## [Problem to solve]
Repeat only part of the entries. Start at the line that has "Task: Click the orange 榜 event marker" and keep going through the last line, exactly as given.

Material supplied START

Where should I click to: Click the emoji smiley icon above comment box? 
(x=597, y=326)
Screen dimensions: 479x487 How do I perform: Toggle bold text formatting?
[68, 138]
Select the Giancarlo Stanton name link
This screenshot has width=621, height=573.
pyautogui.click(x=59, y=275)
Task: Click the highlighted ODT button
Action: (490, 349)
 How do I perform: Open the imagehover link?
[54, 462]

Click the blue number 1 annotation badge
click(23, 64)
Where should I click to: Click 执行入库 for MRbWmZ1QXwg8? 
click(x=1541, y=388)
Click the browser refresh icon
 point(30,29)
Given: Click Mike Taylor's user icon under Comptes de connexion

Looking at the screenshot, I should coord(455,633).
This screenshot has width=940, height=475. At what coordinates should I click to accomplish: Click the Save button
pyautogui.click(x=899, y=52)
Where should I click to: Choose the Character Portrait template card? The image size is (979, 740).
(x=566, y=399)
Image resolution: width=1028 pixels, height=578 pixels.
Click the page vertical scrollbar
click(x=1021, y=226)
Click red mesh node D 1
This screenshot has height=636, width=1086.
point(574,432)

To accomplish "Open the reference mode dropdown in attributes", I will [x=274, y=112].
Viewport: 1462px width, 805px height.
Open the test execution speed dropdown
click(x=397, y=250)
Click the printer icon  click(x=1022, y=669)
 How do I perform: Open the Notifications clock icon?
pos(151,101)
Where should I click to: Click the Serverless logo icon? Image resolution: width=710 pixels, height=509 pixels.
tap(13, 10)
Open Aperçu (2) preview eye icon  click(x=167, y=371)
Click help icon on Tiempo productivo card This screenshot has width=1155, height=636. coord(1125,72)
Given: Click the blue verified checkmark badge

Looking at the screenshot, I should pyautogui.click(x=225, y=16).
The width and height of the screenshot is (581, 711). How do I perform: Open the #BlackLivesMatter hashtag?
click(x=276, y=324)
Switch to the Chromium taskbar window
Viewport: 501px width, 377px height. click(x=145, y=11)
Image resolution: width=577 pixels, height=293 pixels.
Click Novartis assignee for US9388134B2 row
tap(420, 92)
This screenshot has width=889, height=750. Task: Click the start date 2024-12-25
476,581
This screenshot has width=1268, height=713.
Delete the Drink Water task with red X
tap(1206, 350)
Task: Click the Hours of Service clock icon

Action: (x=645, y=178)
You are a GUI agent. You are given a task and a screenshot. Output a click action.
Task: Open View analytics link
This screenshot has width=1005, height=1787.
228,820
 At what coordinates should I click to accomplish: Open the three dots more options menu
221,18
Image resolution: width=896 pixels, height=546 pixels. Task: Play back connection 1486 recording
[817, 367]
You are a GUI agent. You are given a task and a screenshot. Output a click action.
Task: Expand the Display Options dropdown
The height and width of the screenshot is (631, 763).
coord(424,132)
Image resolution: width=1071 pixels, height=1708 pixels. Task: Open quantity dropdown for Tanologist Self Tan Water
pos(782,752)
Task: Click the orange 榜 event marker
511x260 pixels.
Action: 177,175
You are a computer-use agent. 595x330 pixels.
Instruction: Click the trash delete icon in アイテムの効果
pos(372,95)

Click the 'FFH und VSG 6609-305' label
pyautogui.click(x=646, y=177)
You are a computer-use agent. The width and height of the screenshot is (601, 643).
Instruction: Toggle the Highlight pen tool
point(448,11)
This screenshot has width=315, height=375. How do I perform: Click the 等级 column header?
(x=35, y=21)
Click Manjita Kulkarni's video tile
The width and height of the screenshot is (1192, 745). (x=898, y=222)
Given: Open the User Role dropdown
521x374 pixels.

Material supplied END

## [Response box]
Task: Click the orange 榜 event marker
511x260 pixels.
Action: 177,175
You are a computer-use agent. 595x330 pixels.
Instruction: Click the trash delete icon in アイテムの効果
pos(372,95)

Click the 'FFH und VSG 6609-305' label
pyautogui.click(x=646, y=177)
You are a computer-use agent. The width and height of the screenshot is (601, 643).
Instruction: Toggle the Highlight pen tool
point(448,11)
This screenshot has width=315, height=375. How do I perform: Click the 等级 column header?
(x=35, y=21)
Click Manjita Kulkarni's video tile
The width and height of the screenshot is (1192, 745). (x=898, y=222)
Given: Open the User Role dropdown
521x374 pixels.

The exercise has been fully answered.